Following Biosimilar Trial, Jury Awards Amgen $70 Million for Pfizer’s Pre-Approval Infringement of Now-Expired EPO Patent
In one of the first Biologics Price Competition and Innovation Act (BPCIA) litigations to reach trial, a jury on Friday awarded Amgen $70 million in damages for Pfizer’s infringement of one of Amgen’s expired patents protecting Epogen®. Notably, the damages relate to product that Pfizer is not yet approved to sell in the United States. The jury found that Pfizer’s subsidiary Hospira, in manufacturing its proposed biosimilar ahead of FDA approval, was not protected by the statutory safe harbor covering pre-marketing regulatory uses (35 U.S.C. § 271(e)(1)).
In the United States, both Amgen (under the tradename Epogen®) and Johnson & Johnson (under the tradename Procrit®) market erythropoietin alfa (“EPO”), a blockbuster biologic drug used to treat anemia. EPO is a complex glycosylated protein produced in genetically engineered mammalian cells. In early 2015, FDA accepted Hospira’s abbreviated Biologics License Application (aBLA) for a biosimilar version of EPO for review. Amgen later sued Hospira in the District of Delaware asserting infringement of two patents relating to the manufacture of EPO. One covered specific EPO isoforms and methods of selecting them; the other covered a cell line suitable for making EPO. At the time of the lawsuit, the cell line patent had already expired, and the isoform patent would expire shortly.
Hospira defended against Amgen’s infringement claims by arguing, among other things, that its manufacturing activities were protected by the statutory safe harbor of 35 U.S.C. § 271(e)(1). Section 271(e)(1) exempts a drug maker from liability for infringement if the otherwise infringing activity is “solely for uses reasonably related to the development and submission of information” required by the FDA. Hospira argued that 21 batches of its biosimilar – manufactured prior to patent expiration – were prepared for the purpose of submitting information to the FDA in support of its aBLA. According to Hospira, these batches were therefore reasonably related to obtaining FDA approval and protected by the safe harbor.

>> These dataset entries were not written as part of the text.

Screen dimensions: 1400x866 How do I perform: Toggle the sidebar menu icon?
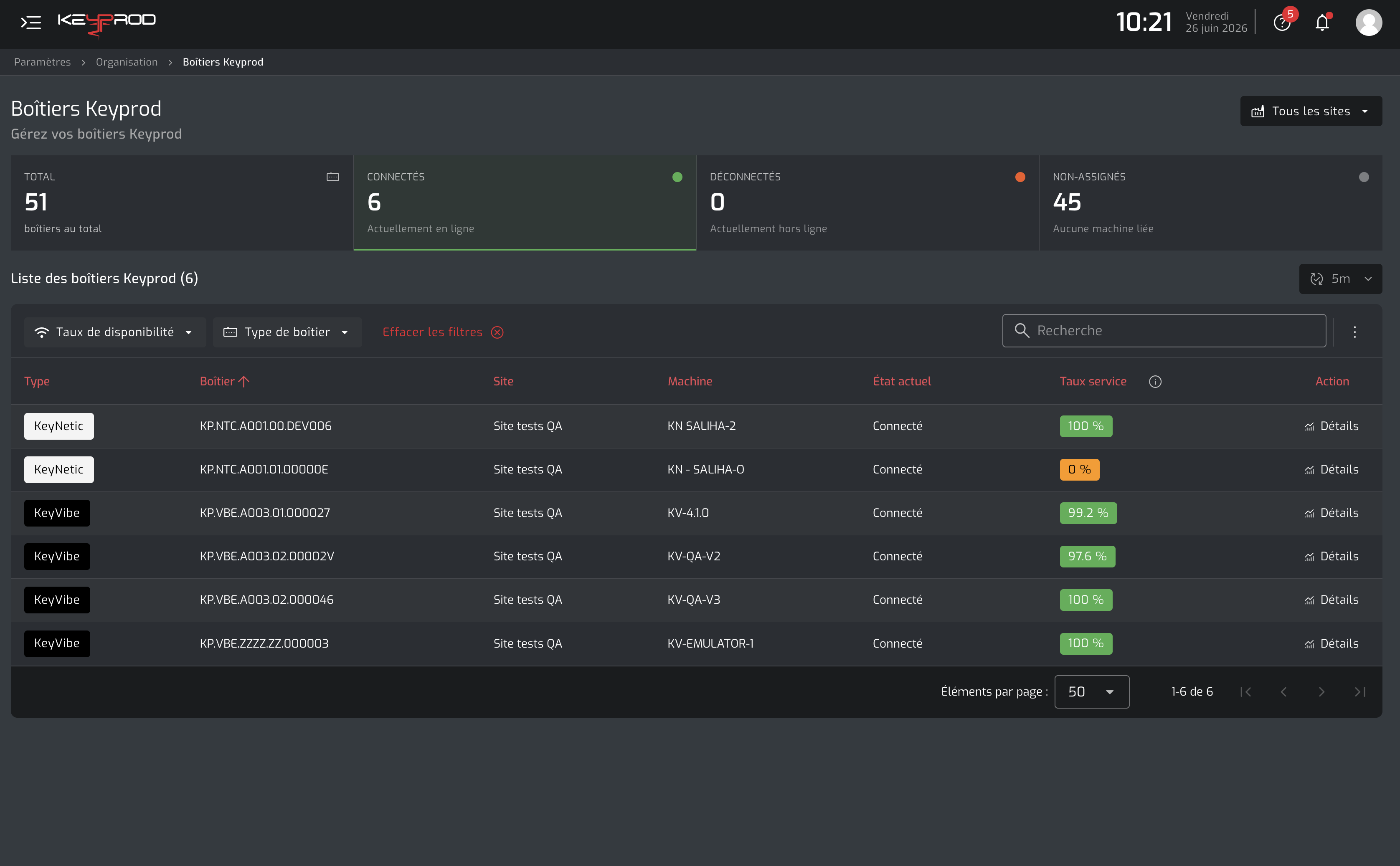click(x=31, y=22)
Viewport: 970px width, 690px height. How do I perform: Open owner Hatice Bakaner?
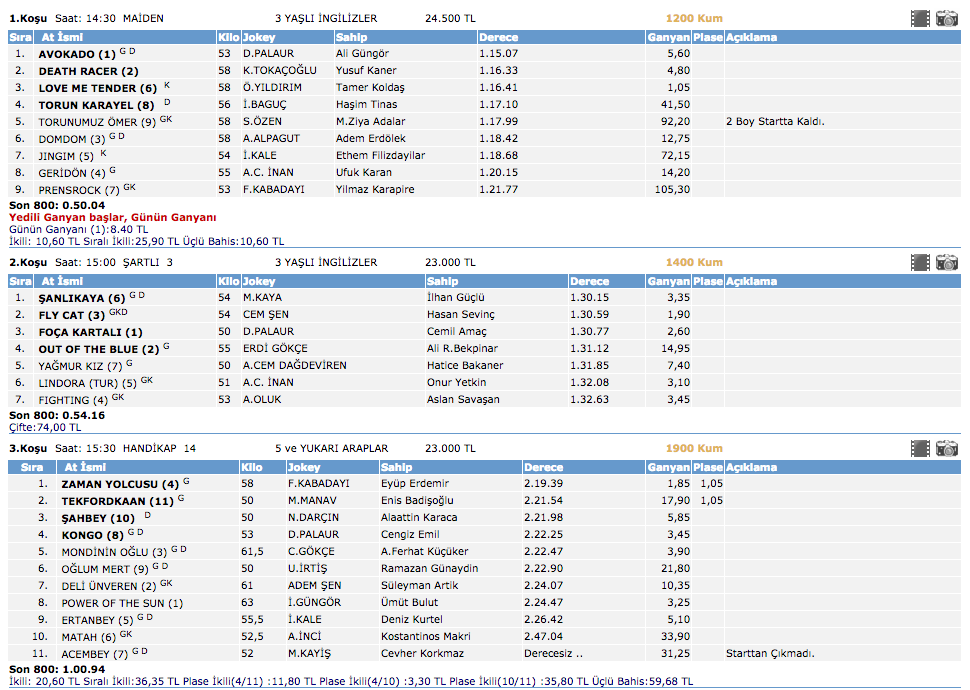[465, 366]
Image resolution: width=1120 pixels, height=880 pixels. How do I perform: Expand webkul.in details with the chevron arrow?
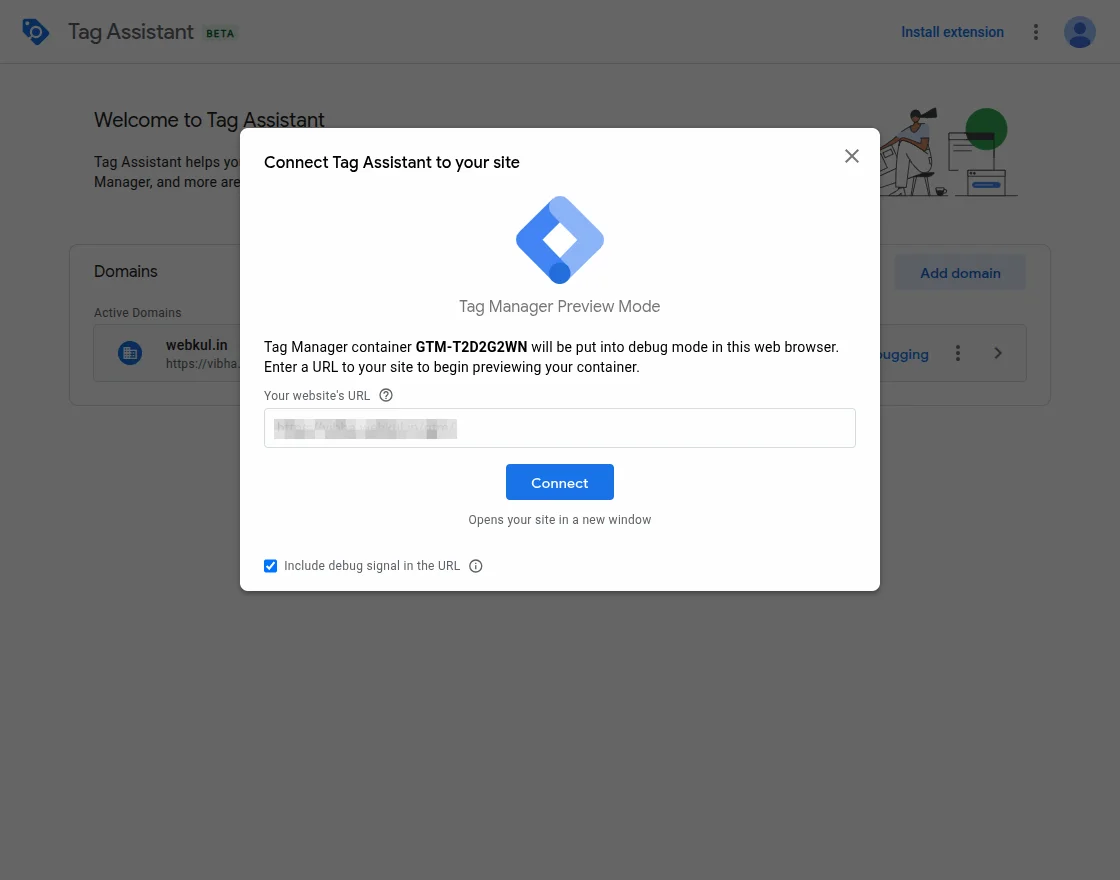[x=998, y=352]
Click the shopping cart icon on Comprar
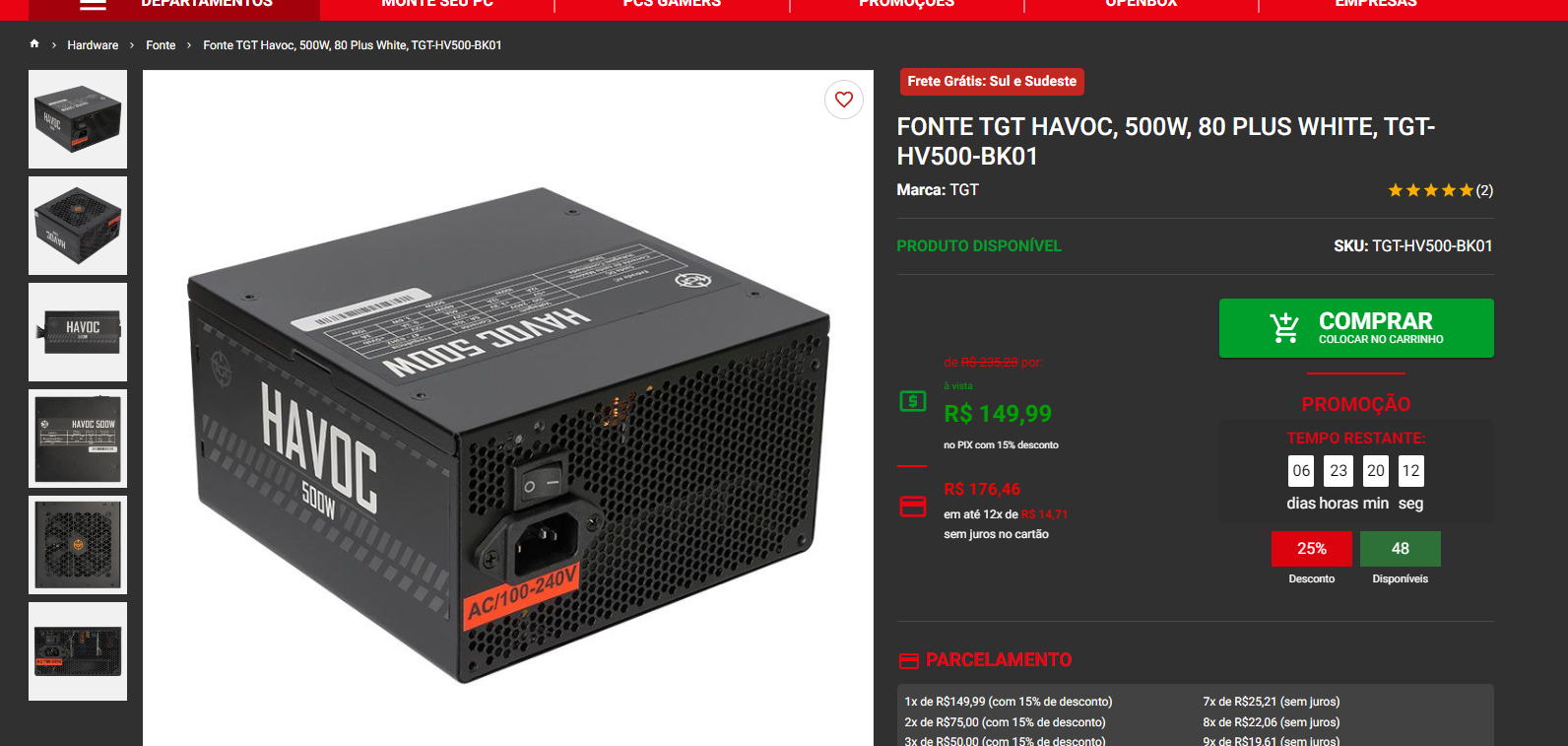Image resolution: width=1568 pixels, height=746 pixels. coord(1284,327)
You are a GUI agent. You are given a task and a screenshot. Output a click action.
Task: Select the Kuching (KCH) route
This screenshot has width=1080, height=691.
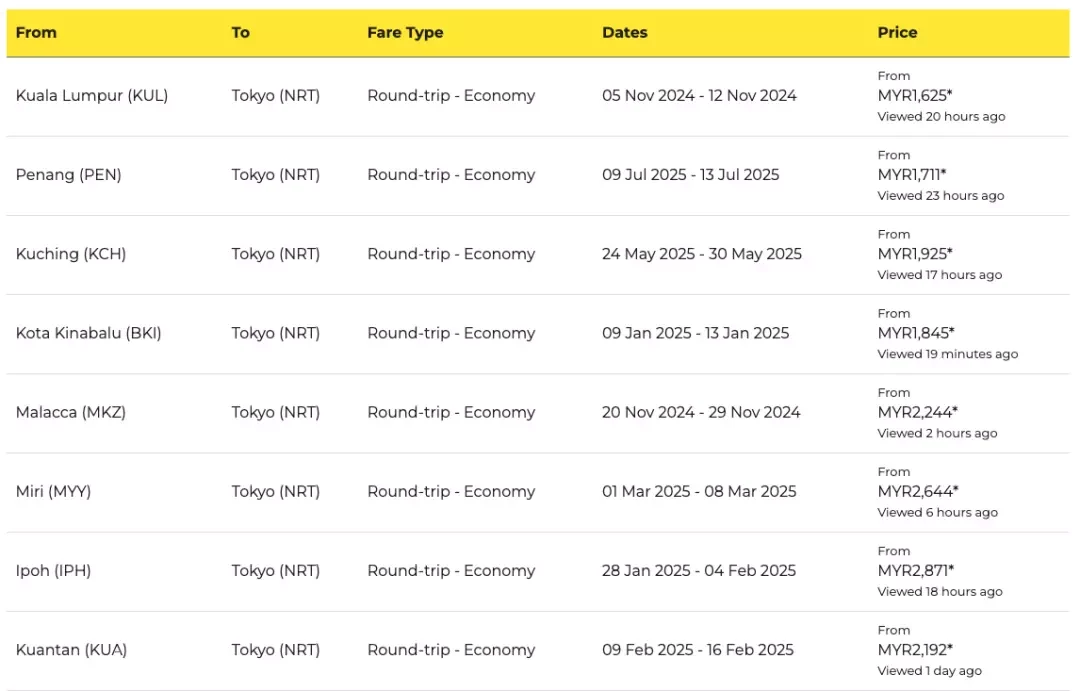click(538, 255)
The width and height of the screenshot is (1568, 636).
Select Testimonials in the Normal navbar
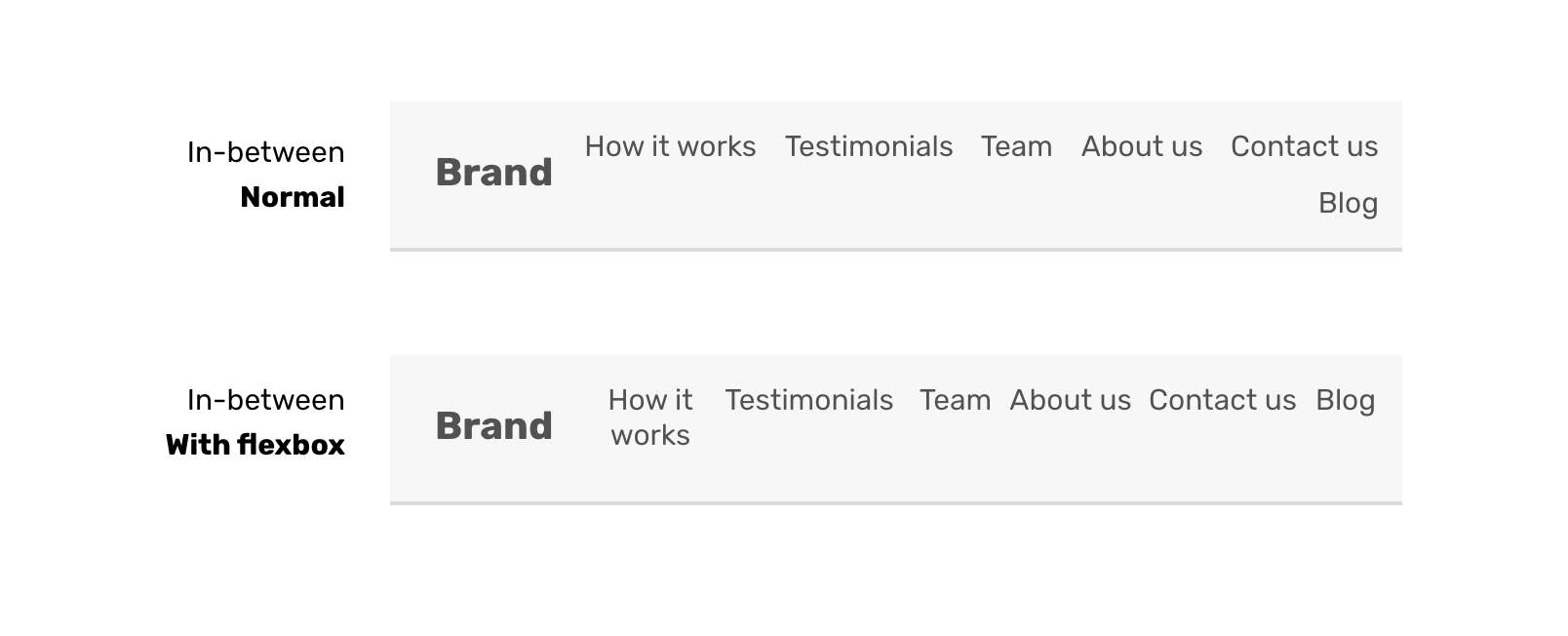pyautogui.click(x=868, y=146)
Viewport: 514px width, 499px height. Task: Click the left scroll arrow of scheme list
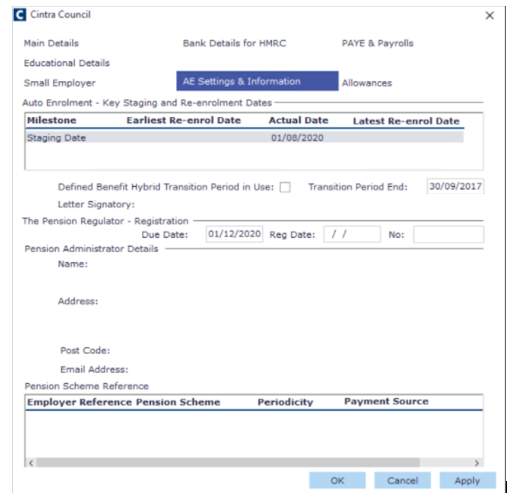coord(31,463)
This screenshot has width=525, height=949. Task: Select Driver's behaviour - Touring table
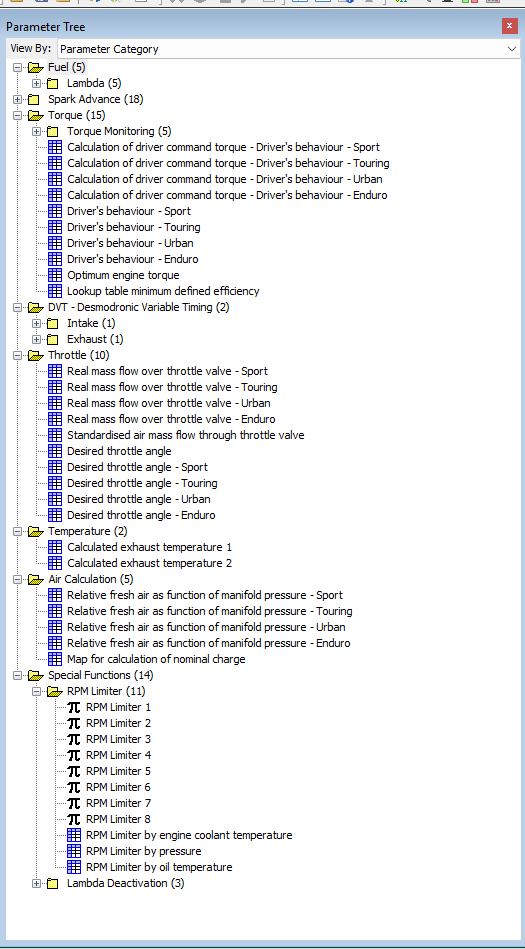click(134, 227)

The jury disagreed. Following a five-day trial, the jury returned a verdict finding that Hospira infringed Amgen’s isoform patent, that the patent was valid, and that 14 of the 21 batches of the biosimilar were not protected by the safe harbor. The jury awarded Amgen $70 million in reasonable royalty damages for infringement of its patent. Notably, the award comes prior to any actual biosimilar sales in the United States, as FDA has yet to approve Hospira’s aBLA due to FDA’s concerns with a manufacturing facility for the biosimilar.
This case is a lesson to innovators and biosimilar makers alike on the value of expired or soon-to-expire patents. In deciding which patents to assert in BPCIA litigation, innovators should consider their entire patent portfolio, including recently expired manufacturing patents. Biosimilar makers similarly should be aware that pre-approval batches will not necessarily be exempt from infringement, even if the relevant patents are due to expire prior to FDA approval. Such patents not only are in play, but also – especially in the high-stakes biologics market – may result in significant damages awards.